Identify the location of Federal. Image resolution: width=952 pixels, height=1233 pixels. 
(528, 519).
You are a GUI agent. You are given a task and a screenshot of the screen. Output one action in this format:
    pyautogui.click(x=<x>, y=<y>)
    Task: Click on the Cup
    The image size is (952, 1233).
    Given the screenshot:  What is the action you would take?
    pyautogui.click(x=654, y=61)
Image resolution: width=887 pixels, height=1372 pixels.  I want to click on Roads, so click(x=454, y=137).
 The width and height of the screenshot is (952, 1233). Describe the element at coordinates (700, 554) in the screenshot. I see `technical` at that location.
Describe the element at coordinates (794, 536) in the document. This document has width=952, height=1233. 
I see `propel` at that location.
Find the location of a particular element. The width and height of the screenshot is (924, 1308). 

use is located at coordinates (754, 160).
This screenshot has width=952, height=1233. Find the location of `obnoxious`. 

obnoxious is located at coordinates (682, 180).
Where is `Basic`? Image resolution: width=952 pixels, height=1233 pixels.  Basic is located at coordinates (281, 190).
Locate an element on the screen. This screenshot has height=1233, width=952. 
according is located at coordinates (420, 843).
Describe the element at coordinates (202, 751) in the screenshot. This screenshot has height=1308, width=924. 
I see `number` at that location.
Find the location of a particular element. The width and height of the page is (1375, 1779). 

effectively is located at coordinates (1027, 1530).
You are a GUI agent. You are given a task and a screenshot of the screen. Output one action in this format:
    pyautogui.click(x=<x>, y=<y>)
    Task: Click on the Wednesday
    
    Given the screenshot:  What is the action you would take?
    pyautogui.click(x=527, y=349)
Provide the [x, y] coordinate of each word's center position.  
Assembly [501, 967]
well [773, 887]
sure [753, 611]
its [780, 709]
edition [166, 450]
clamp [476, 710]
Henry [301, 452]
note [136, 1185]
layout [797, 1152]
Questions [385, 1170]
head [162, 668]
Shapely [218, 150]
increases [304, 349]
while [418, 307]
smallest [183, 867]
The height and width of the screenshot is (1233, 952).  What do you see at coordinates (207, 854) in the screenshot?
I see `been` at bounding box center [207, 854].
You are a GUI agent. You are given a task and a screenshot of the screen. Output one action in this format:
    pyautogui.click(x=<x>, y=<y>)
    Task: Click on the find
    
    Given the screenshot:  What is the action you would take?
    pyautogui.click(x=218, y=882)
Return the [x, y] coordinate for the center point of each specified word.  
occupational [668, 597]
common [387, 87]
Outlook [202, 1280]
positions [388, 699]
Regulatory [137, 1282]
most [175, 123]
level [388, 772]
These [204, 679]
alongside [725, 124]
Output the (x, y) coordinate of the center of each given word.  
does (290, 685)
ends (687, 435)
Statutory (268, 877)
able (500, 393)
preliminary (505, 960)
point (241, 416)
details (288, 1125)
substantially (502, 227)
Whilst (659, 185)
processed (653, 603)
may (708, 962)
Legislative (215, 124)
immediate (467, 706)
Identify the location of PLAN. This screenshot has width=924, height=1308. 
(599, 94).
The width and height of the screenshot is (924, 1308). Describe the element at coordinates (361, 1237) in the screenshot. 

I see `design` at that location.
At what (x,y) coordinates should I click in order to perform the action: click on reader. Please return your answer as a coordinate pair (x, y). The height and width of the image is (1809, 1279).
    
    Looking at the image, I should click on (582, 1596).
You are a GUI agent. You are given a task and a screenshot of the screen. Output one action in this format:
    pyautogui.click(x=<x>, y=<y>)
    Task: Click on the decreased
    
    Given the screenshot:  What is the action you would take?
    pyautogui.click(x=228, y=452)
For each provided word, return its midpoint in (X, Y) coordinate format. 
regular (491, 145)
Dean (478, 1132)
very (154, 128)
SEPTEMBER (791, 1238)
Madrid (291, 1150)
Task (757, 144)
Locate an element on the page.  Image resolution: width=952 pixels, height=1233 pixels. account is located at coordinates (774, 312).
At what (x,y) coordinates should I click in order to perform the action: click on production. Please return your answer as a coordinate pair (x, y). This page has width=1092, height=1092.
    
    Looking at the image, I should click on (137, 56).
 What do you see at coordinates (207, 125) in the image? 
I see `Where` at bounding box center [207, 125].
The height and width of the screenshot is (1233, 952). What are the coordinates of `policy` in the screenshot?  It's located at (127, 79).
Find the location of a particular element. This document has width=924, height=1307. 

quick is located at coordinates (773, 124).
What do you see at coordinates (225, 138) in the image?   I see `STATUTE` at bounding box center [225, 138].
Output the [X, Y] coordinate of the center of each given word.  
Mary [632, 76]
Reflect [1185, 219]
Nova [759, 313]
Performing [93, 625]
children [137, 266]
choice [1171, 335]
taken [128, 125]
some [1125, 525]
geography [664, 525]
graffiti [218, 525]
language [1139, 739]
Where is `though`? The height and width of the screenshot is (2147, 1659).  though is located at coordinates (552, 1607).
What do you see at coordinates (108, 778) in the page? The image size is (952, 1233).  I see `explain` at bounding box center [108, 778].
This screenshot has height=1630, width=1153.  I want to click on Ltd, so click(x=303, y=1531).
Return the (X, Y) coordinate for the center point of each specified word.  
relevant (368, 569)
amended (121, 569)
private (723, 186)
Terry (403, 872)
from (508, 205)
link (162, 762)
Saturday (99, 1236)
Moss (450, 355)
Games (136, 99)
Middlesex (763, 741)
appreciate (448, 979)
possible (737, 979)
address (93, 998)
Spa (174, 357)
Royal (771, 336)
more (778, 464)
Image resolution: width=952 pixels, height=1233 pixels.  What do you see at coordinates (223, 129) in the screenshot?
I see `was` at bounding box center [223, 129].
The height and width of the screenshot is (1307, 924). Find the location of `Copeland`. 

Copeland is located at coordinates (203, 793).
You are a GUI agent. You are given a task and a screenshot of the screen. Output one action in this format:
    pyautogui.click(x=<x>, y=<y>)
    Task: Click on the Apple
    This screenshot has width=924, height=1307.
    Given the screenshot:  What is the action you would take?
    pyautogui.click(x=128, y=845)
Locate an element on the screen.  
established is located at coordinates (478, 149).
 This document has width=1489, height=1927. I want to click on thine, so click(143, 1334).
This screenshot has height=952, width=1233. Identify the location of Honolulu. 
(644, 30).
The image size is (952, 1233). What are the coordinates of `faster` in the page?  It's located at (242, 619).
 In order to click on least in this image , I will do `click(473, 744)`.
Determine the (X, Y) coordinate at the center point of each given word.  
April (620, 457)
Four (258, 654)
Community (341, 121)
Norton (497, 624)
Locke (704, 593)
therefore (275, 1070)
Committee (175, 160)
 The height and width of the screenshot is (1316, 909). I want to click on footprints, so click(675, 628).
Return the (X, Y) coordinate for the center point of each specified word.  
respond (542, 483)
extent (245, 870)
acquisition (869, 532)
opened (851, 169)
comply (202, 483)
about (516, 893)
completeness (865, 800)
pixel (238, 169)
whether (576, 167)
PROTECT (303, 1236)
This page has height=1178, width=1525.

#### [What is being asked]
Collect every line of the listing above that contains the string "your".

#### [Finished exercise]
At what (x,y) coordinates should I click in order to perform the action: click on reader. Please return your answer as a coordinate pair (x, y). The height and width of the image is (1809, 1279).
At what (x,y) coordinates should I click in order to perform the action: click on production. Please return your answer as a coordinate pair (x, y). This page has width=1092, height=1092.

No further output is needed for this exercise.